#### Selected extract
[Start of Attachment]
Lex.

May 24, 1873.

[New York Sun, Saturday, January 4, 1873].

GOING TO JAIL FOR VOTING FOR GRANT.

The arrest of the fifteen women of Rochester, and the imprisonment of the renowned Miss Susan B. Anthony, for voting at the November election, afford a curious illustration of the extent to which the United States Government is stretching its hand in these matters. If these women violated any law at all by voting, it was clearly a statute of the State of New York, and that State might be safely left to to vindicate the majesty of its own laws. Is is only by an overstrained construction of the XIV. and XV. Amendments, that the National Government can force its long finger into the Rochester case at all.

But so it is. Eager to crowd in and regulate the elections at every poll In the Union, the power at Washington strikes down a whole State Government in Louisiana, and holds to bail a handful of women in New York. Nothing can escape its eye or elude its grasp. It can soar high; it can stoop low. It can enjoin a Governor in New Orleans; it can jug a woman in Rochester. Nothing is too big for it to grapple with; nothing is too small for it to meddle with.... By the by, we advise Miss Anthony not to go to jail. Perhaps she feels that she deserves some punishment for voting for General Grant, but it is a bailable offense. "Going to jail for the good of the cause" may do for poetry, but it becomes very prosaic when reduced to practice. Let Miss Anthony enter into bonds, adjust her spectacles, face her accusers, and argue her own case.
[End of Attachment]
#### Excerpted data
[Start of Attachment]
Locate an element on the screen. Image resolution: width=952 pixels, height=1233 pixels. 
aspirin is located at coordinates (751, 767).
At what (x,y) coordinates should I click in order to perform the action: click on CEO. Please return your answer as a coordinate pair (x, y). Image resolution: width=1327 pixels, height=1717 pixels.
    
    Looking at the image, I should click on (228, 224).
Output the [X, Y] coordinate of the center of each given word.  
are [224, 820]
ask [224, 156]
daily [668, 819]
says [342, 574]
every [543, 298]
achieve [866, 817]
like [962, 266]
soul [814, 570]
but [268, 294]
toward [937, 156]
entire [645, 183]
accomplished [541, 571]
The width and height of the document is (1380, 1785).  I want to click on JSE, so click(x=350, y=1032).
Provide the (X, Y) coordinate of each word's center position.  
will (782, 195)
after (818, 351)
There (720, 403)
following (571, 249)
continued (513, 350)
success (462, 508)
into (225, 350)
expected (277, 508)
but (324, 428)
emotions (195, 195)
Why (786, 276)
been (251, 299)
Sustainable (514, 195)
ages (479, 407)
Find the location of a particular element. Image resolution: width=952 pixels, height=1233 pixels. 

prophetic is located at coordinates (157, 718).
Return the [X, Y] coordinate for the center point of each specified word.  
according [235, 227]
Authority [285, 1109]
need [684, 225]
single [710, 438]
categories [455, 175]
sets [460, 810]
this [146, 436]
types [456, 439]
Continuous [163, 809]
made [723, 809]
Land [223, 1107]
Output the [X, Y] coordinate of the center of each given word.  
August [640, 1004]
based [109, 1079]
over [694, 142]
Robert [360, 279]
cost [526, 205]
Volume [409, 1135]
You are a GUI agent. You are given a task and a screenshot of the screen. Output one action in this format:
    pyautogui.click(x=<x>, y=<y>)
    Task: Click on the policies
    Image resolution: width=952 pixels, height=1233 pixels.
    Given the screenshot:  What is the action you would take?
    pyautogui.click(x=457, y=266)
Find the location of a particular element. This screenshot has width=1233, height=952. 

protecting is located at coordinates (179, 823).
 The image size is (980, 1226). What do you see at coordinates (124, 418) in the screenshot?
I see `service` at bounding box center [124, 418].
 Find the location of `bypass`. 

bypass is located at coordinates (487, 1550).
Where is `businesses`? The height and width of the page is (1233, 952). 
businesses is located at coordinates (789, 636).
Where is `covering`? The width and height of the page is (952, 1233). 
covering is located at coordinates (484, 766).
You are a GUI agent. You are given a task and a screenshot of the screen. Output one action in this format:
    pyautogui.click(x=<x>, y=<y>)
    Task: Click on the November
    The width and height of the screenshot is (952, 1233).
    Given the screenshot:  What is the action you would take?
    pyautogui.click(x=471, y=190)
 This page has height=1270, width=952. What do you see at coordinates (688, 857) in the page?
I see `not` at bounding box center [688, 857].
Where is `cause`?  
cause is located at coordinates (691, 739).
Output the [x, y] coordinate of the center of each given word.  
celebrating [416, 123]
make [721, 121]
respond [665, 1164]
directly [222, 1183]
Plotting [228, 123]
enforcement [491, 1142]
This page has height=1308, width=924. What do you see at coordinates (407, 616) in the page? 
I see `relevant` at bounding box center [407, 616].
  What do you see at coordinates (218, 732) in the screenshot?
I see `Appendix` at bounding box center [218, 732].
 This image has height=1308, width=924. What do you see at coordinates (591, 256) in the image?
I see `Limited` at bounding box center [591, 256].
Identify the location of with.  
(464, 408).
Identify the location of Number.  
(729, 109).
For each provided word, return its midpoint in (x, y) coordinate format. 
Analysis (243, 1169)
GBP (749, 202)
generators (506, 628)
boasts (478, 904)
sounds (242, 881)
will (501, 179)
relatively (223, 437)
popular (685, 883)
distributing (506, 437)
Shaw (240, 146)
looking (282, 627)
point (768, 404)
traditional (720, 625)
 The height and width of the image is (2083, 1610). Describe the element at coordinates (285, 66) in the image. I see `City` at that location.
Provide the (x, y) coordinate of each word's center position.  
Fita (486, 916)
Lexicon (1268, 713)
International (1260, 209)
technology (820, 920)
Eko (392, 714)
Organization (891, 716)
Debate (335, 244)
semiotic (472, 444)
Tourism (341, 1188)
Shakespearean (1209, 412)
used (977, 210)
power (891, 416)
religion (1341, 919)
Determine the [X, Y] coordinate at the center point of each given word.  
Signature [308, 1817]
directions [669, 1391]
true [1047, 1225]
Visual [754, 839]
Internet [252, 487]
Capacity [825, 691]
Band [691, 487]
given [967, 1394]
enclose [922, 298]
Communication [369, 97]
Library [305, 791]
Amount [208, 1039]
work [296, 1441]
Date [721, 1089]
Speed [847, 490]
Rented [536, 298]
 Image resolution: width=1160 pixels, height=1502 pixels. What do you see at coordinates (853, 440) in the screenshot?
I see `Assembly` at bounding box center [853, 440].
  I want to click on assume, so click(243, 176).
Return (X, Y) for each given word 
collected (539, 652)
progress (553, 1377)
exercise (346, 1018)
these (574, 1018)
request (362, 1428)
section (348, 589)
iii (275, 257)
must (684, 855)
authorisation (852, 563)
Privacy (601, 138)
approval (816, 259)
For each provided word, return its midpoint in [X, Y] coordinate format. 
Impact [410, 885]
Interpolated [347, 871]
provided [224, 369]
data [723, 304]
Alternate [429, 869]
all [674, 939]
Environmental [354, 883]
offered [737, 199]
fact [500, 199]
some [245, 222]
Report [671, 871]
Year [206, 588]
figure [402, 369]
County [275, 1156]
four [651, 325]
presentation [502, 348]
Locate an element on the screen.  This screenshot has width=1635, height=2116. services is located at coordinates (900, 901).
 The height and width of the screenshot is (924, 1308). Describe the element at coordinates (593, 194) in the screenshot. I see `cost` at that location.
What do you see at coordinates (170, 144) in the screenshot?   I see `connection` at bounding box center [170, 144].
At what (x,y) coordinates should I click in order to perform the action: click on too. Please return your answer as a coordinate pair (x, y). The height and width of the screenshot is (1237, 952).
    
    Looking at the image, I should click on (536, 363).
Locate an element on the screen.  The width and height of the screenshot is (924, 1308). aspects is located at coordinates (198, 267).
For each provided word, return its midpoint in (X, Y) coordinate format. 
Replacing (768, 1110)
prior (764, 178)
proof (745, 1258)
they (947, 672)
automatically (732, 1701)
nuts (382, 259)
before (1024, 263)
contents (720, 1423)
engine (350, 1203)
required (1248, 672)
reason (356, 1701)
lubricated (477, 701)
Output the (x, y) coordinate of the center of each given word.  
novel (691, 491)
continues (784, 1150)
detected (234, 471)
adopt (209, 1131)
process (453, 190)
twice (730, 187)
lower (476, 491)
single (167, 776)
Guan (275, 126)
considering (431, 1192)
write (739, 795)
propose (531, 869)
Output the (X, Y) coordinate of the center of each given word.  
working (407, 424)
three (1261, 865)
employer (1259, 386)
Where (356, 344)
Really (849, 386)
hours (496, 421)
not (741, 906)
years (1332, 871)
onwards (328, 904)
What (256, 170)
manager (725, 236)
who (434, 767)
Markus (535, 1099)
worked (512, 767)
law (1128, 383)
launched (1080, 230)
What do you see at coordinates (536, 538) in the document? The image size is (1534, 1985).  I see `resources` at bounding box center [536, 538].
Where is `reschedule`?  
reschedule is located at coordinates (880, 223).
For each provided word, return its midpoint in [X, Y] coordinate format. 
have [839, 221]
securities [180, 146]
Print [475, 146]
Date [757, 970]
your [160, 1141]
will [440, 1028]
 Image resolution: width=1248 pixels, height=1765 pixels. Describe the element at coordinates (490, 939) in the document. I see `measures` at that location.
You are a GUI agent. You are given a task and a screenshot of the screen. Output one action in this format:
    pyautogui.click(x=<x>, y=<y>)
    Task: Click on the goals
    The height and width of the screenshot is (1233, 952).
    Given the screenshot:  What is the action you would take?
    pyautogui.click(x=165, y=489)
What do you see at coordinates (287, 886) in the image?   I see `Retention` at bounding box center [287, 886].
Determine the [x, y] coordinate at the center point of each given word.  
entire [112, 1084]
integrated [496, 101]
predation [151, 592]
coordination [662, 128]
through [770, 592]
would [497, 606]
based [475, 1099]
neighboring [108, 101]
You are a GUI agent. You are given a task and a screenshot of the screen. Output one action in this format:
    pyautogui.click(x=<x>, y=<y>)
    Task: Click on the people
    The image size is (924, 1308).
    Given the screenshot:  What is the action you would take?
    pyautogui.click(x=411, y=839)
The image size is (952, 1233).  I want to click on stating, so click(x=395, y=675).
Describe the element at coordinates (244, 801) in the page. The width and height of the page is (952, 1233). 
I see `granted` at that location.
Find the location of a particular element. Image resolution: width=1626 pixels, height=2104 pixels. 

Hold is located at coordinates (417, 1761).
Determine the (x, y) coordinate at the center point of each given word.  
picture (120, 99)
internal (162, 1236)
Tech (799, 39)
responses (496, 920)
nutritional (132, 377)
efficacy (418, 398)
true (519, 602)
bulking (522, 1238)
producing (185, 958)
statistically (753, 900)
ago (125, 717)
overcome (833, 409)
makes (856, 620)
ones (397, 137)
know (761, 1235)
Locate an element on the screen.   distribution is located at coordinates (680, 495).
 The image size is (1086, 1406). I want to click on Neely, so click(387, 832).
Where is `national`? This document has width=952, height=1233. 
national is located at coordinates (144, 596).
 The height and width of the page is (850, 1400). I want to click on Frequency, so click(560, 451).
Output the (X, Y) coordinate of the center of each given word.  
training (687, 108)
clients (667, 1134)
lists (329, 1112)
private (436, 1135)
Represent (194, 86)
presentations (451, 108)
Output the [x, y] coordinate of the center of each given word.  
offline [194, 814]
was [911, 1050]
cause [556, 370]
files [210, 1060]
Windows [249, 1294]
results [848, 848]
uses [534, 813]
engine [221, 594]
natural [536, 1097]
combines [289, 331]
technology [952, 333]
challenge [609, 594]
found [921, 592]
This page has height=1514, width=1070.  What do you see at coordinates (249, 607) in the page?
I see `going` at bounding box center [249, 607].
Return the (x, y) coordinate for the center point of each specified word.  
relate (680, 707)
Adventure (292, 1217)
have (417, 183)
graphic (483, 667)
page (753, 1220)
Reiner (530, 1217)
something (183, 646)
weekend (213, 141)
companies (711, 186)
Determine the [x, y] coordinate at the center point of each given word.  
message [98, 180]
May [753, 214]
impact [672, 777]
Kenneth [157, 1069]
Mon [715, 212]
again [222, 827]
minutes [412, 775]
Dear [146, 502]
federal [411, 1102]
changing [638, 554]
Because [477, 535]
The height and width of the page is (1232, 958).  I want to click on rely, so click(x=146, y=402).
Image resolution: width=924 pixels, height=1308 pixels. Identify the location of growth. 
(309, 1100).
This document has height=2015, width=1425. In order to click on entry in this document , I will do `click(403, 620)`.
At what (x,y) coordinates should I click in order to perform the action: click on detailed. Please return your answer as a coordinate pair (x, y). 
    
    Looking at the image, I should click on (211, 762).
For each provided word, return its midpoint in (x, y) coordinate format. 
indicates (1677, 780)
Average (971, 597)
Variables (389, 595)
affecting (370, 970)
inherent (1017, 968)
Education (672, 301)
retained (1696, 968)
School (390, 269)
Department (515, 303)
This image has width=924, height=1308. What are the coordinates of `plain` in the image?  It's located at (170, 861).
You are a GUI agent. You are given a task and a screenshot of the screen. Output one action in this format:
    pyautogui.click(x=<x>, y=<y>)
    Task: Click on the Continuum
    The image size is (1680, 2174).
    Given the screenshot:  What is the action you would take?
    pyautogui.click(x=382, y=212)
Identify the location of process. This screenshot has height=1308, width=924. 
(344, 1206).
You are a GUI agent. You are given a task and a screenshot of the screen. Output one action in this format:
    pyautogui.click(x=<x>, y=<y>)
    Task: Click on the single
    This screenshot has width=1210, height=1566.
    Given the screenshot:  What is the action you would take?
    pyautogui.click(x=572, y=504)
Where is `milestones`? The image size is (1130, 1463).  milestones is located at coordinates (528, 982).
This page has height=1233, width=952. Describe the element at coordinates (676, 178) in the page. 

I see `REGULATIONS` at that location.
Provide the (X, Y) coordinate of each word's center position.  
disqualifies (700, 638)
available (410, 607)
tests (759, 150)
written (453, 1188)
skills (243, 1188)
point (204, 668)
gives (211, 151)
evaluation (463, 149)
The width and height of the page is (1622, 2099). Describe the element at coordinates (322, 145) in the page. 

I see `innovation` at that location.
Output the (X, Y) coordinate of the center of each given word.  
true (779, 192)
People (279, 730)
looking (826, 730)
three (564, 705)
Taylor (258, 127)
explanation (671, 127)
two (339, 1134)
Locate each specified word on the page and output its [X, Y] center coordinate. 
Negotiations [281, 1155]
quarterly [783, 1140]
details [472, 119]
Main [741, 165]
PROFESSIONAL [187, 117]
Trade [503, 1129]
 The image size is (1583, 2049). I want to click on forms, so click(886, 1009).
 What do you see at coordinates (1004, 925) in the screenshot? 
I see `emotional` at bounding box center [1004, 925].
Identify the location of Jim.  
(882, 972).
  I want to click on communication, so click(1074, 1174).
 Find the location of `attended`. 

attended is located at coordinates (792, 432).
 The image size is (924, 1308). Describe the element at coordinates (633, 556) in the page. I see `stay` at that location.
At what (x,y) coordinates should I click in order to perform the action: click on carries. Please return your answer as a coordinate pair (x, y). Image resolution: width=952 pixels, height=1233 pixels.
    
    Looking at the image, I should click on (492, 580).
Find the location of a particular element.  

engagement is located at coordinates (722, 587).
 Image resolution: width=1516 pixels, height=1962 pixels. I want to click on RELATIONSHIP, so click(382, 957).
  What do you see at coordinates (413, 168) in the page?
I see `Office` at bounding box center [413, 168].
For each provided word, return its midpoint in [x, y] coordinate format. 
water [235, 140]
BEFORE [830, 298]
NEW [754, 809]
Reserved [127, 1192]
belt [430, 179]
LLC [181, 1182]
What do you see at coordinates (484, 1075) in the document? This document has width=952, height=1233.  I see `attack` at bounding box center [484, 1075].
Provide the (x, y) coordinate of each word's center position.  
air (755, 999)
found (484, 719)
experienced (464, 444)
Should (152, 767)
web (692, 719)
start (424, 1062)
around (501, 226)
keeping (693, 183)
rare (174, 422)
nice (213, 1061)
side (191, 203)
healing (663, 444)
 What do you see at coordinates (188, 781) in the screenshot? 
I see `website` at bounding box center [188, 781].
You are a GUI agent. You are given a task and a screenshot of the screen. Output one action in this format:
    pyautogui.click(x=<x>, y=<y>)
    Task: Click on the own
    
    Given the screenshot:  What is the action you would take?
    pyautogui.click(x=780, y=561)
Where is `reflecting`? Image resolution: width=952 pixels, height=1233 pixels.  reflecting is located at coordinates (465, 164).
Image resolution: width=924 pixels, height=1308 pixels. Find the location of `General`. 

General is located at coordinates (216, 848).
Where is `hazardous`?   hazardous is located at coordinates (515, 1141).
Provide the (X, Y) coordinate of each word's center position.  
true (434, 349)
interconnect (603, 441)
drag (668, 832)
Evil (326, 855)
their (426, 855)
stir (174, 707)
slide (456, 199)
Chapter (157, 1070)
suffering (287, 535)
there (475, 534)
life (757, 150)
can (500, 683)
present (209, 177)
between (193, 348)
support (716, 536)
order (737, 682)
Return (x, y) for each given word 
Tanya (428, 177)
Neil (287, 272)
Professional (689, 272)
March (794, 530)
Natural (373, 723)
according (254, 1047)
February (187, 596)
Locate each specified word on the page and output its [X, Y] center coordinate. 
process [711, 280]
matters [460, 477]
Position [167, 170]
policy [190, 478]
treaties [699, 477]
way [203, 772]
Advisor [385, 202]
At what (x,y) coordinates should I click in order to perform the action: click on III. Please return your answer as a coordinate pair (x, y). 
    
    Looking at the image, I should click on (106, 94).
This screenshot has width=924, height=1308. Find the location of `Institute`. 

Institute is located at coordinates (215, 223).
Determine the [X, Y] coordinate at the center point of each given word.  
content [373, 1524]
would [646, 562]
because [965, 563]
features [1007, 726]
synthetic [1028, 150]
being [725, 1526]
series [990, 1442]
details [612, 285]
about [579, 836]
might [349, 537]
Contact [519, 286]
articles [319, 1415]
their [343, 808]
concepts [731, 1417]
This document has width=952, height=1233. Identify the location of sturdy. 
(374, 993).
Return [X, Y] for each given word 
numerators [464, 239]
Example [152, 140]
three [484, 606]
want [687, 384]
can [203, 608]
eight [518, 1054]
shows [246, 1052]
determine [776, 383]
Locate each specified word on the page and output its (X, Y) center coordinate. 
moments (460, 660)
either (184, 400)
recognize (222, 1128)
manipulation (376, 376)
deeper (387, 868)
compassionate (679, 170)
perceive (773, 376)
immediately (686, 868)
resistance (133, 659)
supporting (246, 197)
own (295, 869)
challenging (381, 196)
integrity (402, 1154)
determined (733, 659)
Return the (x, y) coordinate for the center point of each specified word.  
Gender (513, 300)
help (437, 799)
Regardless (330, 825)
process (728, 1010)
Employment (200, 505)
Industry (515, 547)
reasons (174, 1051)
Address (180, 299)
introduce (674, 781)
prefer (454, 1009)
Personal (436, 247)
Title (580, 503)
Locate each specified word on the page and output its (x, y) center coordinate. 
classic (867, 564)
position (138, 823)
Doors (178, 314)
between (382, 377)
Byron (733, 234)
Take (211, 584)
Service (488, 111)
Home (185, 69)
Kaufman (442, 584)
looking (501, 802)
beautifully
[End of Attachment]
#### Check your understanding
(A) In the editorial's last sentence, what four actions does it urge Miss Anthony to take?
(B) Answer these questions on the editorial:
(i) How many women of Rochester were arrested?
(ii) Which two Amendments does the editorial name?
(iii) In which State does the power at Washington strike down a whole State Government?
(C) Write out the part of the editorial starting with "[New York Sun, Saturday, January" and going on through "case at all.".
The data above is separate material, unrelated to the editorial.

#### Answers to this exercise
(A) Enter into bonds, adjust her spectacles, face her accusers, and argue her own case.

(B)
(i) Fifteen.
(ii) The XIV. and XV. Amendments.
(iii) Louisiana.

(C)
[New York Sun, Saturday, January 4, 1873].

GOING TO JAIL FOR VOTING FOR GRANT.

The arrest of the fifteen women of Rochester, and the imprisonment of the renowned Miss Susan B. Anthony, for voting at the November election, afford a curious illustration of the extent to which the United States Government is stretching its hand in these matters. If these women violated any law at all by voting, it was clearly a statute of the State of New York, and that State might be safely left to to vindicate the majesty of its own laws. Is is only by an overstrained construction of the XIV. and XV. Amendments, that the National Government can force its long finger into the Rochester case at all.